悪くなかった。もっと早く知っていたら、仕事の疲れを癒すために毎週通ってもいいくらいだ。でも前世のわたしは、このような娯楽があること自体知らなかった。

今のわたしのように、ある程度仲のよい友だちがいなければ、新しい娯楽を知ることもないのだ。そういう意味で今のわたしは、『そうひどくない人生』を謳歌していると言っていいのだろう。

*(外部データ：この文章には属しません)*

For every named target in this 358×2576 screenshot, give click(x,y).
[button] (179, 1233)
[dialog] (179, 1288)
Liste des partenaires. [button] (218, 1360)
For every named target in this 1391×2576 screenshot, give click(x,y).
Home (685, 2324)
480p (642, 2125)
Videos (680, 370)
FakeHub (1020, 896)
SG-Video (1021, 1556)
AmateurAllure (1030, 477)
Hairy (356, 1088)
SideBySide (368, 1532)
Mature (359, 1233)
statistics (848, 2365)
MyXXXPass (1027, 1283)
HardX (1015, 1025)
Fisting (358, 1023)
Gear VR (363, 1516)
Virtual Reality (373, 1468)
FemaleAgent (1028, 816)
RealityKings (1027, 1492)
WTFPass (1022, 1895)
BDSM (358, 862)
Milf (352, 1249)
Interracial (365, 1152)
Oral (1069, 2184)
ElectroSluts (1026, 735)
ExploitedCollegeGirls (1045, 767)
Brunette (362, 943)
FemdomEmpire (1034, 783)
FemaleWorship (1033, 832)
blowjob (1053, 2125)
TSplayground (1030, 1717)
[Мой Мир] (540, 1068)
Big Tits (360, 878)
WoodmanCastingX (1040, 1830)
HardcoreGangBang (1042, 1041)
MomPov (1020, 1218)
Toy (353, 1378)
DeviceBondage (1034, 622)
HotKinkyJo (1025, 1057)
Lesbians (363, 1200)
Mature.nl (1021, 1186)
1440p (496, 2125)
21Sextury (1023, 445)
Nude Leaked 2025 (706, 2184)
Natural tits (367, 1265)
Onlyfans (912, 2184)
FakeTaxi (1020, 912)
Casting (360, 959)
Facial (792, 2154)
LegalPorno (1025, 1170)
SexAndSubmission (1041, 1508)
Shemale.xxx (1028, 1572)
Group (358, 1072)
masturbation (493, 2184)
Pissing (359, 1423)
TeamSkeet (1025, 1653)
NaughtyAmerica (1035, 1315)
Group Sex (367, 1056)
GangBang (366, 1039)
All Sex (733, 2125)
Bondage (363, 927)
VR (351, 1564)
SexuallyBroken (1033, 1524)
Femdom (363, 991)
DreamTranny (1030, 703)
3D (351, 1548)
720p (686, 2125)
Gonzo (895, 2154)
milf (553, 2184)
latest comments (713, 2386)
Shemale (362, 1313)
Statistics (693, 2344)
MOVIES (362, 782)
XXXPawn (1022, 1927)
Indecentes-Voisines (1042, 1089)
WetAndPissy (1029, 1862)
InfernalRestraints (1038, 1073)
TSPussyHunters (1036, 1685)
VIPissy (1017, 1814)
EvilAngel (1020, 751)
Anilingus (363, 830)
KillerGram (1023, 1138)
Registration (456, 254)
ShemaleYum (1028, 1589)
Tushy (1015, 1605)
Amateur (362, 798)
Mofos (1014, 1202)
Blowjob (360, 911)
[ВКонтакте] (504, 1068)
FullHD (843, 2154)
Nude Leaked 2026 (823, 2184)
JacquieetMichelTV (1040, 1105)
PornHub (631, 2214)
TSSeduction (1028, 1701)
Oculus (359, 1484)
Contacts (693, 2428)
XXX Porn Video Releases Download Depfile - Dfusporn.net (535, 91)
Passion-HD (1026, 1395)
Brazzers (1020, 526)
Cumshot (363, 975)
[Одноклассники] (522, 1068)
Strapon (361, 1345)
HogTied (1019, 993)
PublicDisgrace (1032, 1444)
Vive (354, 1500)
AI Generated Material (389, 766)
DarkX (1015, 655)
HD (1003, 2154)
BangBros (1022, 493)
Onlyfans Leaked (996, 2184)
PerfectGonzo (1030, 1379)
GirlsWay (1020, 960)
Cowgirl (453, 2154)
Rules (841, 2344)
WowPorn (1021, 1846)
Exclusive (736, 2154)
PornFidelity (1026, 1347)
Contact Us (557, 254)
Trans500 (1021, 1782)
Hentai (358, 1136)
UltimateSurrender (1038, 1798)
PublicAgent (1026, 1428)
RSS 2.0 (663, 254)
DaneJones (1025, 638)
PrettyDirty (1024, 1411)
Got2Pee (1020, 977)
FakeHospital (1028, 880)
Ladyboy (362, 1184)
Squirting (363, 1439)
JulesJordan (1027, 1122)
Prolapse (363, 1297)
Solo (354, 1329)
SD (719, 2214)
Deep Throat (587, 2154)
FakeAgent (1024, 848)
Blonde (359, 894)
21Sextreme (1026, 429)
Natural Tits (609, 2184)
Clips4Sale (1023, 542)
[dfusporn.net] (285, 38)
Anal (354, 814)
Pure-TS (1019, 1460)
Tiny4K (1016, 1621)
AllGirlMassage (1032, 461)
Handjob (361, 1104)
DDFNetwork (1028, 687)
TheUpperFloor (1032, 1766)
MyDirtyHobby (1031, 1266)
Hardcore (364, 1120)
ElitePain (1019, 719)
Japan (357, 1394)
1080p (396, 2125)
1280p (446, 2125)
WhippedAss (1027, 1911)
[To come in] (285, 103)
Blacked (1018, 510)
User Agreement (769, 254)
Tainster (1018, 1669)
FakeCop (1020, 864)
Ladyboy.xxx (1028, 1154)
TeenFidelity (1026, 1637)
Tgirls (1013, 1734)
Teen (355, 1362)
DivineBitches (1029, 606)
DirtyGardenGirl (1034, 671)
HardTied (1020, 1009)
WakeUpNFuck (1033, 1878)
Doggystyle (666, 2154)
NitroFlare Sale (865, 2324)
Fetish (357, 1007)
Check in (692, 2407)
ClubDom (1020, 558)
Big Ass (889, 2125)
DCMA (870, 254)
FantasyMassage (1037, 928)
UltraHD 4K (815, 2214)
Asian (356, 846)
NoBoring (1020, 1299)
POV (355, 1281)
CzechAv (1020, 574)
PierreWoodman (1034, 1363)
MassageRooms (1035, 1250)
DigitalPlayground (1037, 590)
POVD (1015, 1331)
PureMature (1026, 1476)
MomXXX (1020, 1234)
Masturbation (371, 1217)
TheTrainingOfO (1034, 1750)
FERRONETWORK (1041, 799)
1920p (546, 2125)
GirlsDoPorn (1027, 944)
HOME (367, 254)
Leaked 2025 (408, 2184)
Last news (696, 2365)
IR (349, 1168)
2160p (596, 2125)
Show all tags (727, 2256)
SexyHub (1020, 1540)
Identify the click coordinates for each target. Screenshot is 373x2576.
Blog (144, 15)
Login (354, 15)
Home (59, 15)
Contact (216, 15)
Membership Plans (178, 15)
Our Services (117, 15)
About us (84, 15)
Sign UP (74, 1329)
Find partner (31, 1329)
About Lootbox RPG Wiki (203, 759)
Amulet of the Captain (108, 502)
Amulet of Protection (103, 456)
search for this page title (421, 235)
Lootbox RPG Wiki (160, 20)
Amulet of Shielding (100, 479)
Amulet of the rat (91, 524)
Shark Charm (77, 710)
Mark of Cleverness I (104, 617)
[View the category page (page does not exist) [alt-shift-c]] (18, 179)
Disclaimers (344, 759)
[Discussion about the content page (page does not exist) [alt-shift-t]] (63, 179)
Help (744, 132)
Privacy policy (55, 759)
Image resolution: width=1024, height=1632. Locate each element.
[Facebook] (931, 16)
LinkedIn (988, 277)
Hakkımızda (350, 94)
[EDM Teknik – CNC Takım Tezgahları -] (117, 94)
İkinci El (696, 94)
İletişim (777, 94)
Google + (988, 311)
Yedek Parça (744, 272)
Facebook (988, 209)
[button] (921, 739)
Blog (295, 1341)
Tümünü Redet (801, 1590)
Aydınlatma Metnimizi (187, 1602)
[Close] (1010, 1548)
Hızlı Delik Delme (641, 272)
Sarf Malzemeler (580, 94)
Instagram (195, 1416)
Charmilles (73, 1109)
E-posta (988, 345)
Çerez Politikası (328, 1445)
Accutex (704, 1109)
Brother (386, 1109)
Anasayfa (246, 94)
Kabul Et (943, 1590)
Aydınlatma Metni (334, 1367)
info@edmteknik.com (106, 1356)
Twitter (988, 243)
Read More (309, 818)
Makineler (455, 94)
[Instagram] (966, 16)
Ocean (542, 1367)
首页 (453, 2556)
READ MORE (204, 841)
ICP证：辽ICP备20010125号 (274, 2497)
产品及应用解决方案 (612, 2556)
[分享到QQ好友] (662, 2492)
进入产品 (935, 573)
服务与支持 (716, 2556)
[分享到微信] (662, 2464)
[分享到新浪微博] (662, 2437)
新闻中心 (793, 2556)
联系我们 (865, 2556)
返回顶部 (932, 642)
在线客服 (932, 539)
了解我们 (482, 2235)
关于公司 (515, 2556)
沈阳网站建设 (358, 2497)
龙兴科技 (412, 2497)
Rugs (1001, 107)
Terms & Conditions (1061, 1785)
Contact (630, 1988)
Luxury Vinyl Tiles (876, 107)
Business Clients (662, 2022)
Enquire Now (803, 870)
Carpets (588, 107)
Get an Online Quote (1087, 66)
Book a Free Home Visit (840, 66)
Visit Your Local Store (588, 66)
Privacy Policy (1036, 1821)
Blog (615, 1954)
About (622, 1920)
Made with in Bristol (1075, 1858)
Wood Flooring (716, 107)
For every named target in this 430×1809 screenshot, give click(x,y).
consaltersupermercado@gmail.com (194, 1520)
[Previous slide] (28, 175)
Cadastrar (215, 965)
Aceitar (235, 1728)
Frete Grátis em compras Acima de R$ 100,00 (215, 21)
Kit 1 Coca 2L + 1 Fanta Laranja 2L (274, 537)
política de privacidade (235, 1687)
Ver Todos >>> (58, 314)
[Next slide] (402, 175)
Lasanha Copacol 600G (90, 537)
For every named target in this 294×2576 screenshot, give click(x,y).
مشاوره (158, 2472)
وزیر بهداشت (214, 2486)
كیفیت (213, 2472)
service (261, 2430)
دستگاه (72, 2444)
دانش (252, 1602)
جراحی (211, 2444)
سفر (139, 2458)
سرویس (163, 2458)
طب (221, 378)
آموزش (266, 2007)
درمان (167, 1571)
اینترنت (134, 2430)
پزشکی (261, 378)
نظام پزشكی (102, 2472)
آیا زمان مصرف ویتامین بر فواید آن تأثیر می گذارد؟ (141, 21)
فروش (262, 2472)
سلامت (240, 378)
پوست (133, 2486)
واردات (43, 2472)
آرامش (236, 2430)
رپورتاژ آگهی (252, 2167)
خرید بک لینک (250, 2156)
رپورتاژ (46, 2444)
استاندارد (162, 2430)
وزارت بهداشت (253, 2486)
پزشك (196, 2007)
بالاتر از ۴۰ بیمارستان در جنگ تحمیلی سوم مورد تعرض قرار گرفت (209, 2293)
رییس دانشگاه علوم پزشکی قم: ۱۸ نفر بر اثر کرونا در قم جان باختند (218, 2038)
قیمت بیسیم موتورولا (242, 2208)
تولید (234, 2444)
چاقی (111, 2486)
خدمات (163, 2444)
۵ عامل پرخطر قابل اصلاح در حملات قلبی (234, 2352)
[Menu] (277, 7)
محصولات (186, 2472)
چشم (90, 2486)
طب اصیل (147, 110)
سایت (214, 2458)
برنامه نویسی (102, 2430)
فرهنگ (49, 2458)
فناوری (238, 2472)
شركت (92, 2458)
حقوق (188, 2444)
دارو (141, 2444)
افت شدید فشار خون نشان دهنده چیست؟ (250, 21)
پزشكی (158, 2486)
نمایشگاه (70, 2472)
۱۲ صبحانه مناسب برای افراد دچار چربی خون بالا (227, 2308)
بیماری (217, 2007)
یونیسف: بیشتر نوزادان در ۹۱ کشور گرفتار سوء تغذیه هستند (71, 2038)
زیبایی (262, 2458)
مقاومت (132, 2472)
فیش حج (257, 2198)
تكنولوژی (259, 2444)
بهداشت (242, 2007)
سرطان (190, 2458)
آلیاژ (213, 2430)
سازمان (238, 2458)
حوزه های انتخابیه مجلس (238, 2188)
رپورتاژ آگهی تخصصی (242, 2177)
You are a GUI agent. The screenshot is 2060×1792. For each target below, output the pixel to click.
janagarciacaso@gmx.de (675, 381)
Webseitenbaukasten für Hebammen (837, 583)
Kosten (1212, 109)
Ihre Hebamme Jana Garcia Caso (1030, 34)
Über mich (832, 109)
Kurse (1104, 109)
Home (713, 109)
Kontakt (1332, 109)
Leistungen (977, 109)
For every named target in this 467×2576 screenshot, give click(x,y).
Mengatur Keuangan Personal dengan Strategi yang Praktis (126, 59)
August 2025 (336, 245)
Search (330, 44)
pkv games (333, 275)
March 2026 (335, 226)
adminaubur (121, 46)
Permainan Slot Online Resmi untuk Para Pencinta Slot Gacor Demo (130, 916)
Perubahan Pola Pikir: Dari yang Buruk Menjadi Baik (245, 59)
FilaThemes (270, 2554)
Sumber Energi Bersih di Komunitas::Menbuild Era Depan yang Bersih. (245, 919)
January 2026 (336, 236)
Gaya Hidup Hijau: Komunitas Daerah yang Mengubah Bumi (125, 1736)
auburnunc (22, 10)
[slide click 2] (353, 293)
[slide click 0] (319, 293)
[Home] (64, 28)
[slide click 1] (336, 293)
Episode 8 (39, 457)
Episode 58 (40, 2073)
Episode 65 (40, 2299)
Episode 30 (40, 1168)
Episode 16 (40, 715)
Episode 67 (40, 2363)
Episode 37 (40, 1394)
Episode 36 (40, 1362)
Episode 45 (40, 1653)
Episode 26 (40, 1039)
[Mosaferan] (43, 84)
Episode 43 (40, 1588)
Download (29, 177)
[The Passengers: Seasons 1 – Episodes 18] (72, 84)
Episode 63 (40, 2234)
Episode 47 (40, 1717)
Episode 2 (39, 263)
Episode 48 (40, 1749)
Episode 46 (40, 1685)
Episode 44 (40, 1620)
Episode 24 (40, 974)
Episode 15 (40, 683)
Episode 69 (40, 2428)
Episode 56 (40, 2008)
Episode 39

三十分くらい滞在して、三人とも満足したので岩盤浴を終えた。


「うへえー! 汗びっしょびしょ!」


 真由が、急にわたしに抱きついてきた。この子、タカシや他の女子にもこういう激しいスキンシップを遠慮なくするので、時々驚いてしまう。


「ひゃん」

「おさわり禁止、って言ってるだろ」


 わたしが困っていたら、隆子が真由を引き剥がしてくれた。


「いいじゃん、ちょっとくらい」

「今汗でベトベトなんだからそんな近づくなよ」

「えー? みゆきちの汗いい匂いだったよ」

「……」


隆子は呆れてものも言えない、という顔で真由を見つめていた。

ちょうどお昼時だったので、近くにあったハンバーガー店で昼食をとった。


「ねえ、タカシさあ、この前告白されたC組の植田君への返事どうしたの?」


 食事をしながら、真由がちょっと控えめな感じで聞いた。どう考えてもデリケートな話題で、さすがの真由も気が引けるのだろうか。


「え、普通に断ったけど」

「なんて言って断ったの?」

「別にあなたのこと好きじゃないです、って」

「うひょー。スッパリ切っちゃったね」

「変に期待持たれても困るし。みゆきちはどうなの?」

「えっ、わたし?」


 話を振られるとは思っておらず、わたしは驚いてしまった。


「高校入ってから、誰かに告白されてない?」

「されてない、と思うけど」

「ぷっ。何それ」


 入学から今までの記憶がないからそう言っているだけなのだが、ちょっと不審に思われてしまった。笑い話で済んだから、まあいいか。


「中学の時とかは? 告白された事ないの?」

「うん。ないと思う。誰かと付き合った事もない」

「意外だよねー。みゆきち美人だし絶対モテるもん。実際、うちのクラスの男子でみゆきちの事、狙ってる子いるし」

「そ、そうなんだ……いつも寝てばかりだから、モテないと思うけど」

「そんな事ないよ」

「もし困ったら、大先輩の私が相談にのるよ!」


 真由が割って入ってきたが、頬にケチャップがついていて、とても頼りない大先輩に見えた。わたしが拭いてあげると、「あうー、ありがとう」と言って照れていた。